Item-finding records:
—————

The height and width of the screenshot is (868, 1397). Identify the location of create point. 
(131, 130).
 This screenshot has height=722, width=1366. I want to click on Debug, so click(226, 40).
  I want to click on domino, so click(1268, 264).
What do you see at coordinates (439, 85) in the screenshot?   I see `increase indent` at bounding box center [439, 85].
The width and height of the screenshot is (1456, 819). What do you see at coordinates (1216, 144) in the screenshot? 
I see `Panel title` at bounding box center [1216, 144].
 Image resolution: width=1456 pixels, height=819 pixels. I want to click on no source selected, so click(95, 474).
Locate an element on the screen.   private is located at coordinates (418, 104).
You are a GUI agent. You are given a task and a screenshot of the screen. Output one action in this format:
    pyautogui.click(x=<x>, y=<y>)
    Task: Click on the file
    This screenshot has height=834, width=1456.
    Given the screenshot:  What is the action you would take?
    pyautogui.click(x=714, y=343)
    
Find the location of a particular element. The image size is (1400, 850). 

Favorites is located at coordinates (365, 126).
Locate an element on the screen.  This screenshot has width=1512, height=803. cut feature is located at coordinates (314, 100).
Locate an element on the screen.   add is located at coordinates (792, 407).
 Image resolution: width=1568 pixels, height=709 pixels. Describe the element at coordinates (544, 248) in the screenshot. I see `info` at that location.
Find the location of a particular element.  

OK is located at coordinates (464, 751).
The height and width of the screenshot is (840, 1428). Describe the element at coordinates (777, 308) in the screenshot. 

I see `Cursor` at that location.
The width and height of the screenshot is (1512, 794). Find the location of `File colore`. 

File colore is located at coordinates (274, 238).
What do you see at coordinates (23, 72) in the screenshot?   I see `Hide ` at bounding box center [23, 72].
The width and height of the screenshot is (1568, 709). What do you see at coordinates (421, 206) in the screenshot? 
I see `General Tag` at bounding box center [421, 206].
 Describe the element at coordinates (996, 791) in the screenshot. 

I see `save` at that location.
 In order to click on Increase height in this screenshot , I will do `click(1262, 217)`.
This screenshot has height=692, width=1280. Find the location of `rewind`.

—————

Convert the material above into a JSON list of strings, with one string per line and no blank lines.

* [Response to this exercise]
[
  "The height and width of the screenshot is (868, 1397). Identify the location of create point. ",
  "(131, 130).",
  " This screenshot has height=722, width=1366. I want to click on Debug, so click(226, 40).",
  "  I want to click on domino, so click(1268, 264).",
  "What do you see at coordinates (439, 85) in the screenshot?   I see `increase indent` at bounding box center [439, 85].",
  "The width and height of the screenshot is (1456, 819). What do you see at coordinates (1216, 144) in the screenshot? ",
  "I see `Panel title` at bounding box center [1216, 144].",
  " Image resolution: width=1456 pixels, height=819 pixels. I want to click on no source selected, so click(95, 474).",
  "Locate an element on the screen.   private is located at coordinates (418, 104).",
  "You are a GUI agent. You are given a task and a screenshot of the screen. Output one action in this format:",
  "    pyautogui.click(x=<x>, y=<y>)",
  "    Task: Click on the file",
  "    This screenshot has height=834, width=1456.",
  "    Given the screenshot:  What is the action you would take?",
  "    pyautogui.click(x=714, y=343)",
  "Find the location of a particular element. The image size is (1400, 850). ",
  "Favorites is located at coordinates (365, 126).",
  "Locate an element on the screen.  This screenshot has width=1512, height=803. cut feature is located at coordinates (314, 100).",
  "Locate an element on the screen.   add is located at coordinates (792, 407).",
  " Image resolution: width=1568 pixels, height=709 pixels. Describe the element at coordinates (544, 248) in the screenshot. I see `info` at that location.",
  "Find the location of a particular element.  ",
  "OK is located at coordinates (464, 751).",
  "The height and width of the screenshot is (840, 1428). Describe the element at coordinates (777, 308) in the screenshot. ",
  "I see `Cursor` at that location.",
  "The width and height of the screenshot is (1512, 794). Find the location of `File colore`. ",
  "File colore is located at coordinates (274, 238).",
  "What do you see at coordinates (23, 72) in the screenshot?   I see `Hide ` at bounding box center [23, 72].",
  "The width and height of the screenshot is (1568, 709). What do you see at coordinates (421, 206) in the screenshot? ",
  "I see `General Tag` at bounding box center [421, 206].",
  " Describe the element at coordinates (996, 791) in the screenshot. ",
  "I see `save` at that location.",
  " In order to click on Increase height in this screenshot , I will do `click(1262, 217)`.",
  "This screenshot has height=692, width=1280. Find the location of `rewind`."
]